* **DIRECTIONS FOR THIS TASK**
What is needed is an exact copy of the lines in the listing below, from the one with "For every named target in this 226×2576" up to and including the one with "[DÀN LẠNH CASSETTE MULTI - FDTC50VH]", with no other lines.

* **DATA**
....

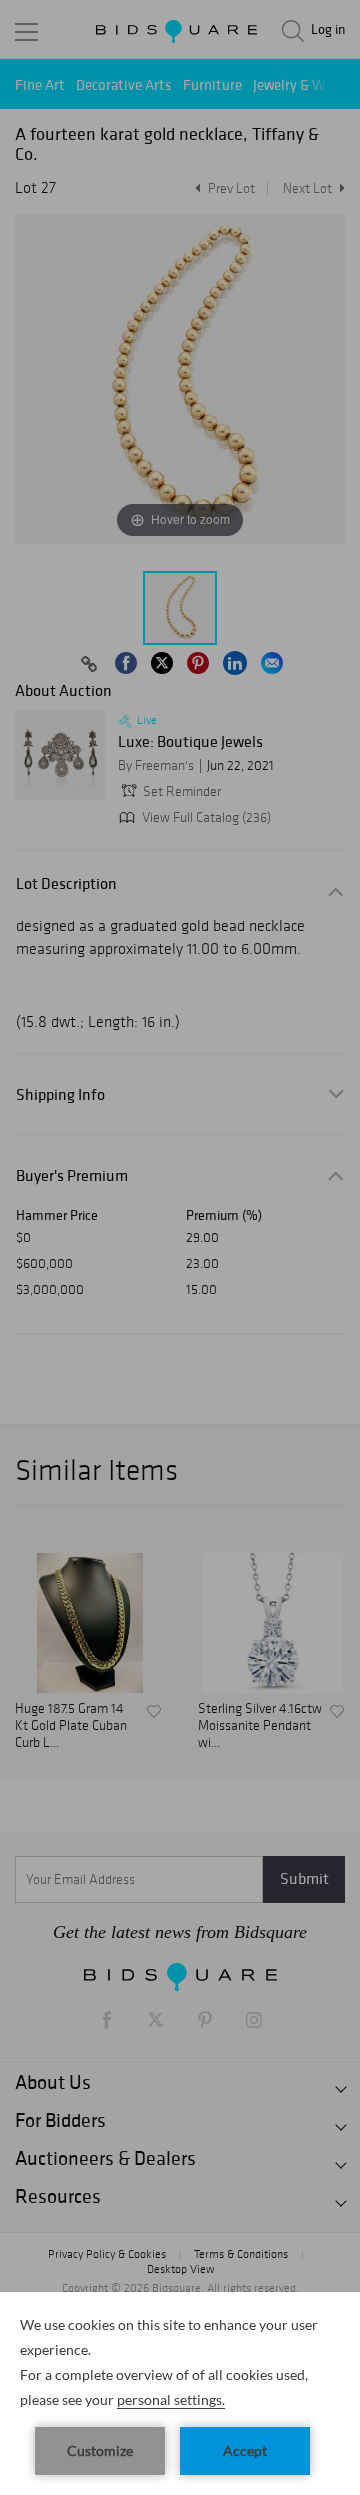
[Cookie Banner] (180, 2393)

....

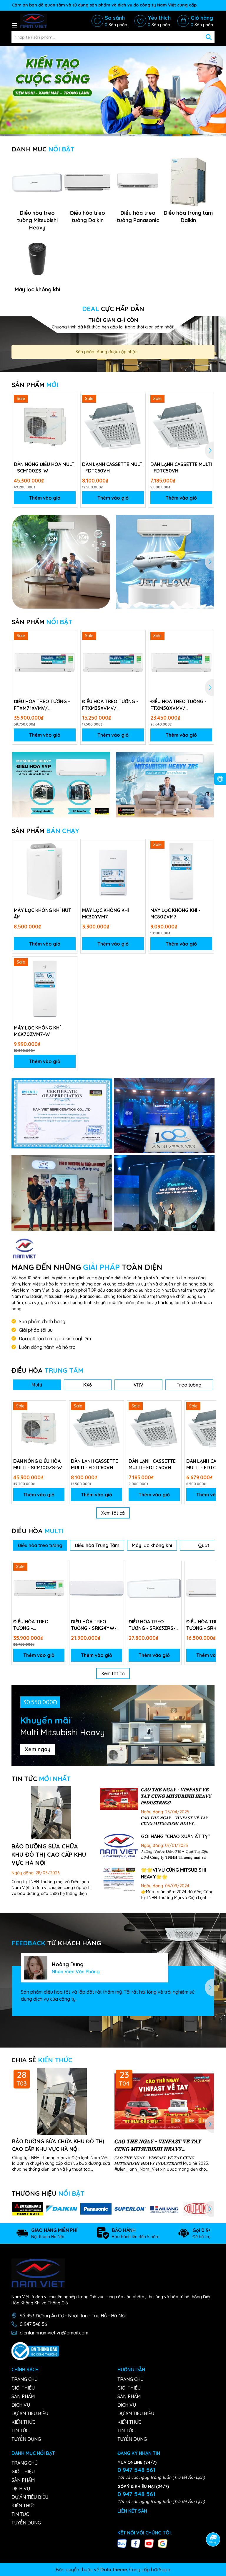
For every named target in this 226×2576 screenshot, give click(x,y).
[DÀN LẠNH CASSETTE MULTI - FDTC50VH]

....

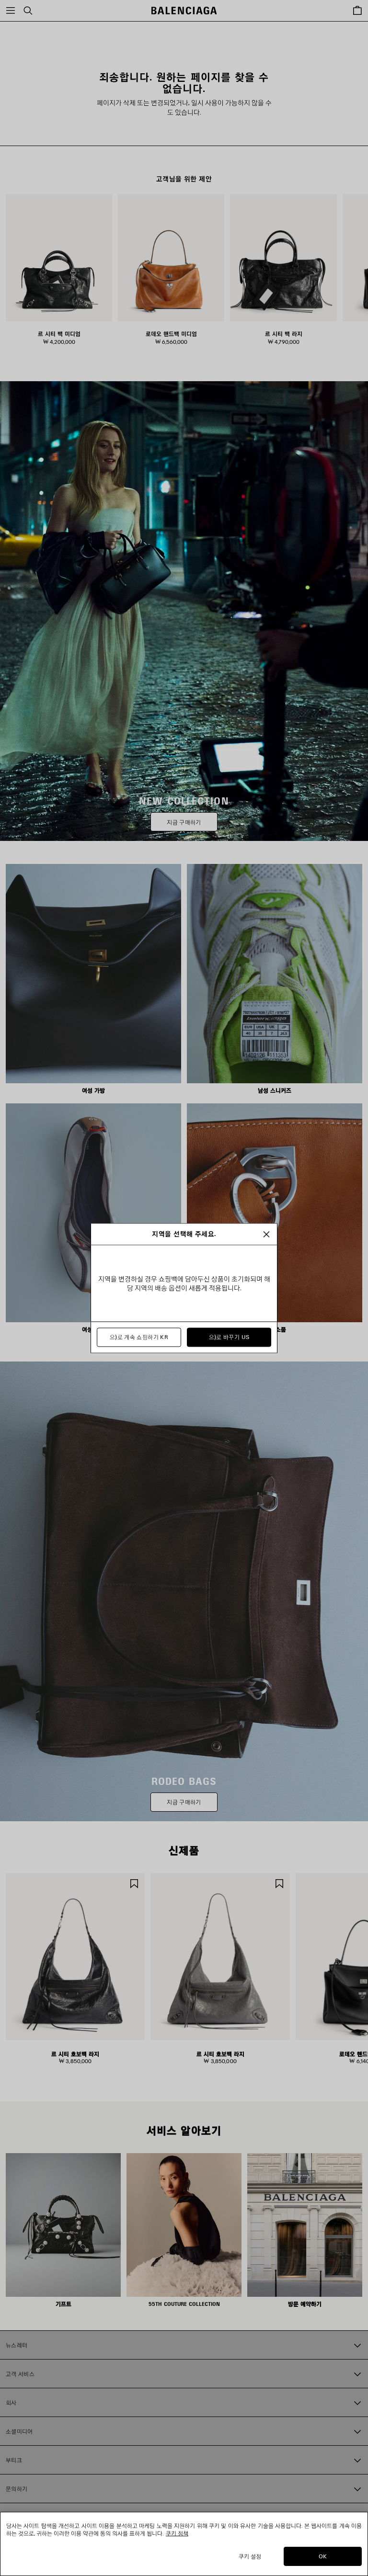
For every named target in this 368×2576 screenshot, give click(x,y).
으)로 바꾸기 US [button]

....

* **EXERCISE ANSWER**
For every named target in this 226×2576 screenshot, give click(x,y).
[DÀN LẠNH CASSETTE MULTI - FDTC50VH]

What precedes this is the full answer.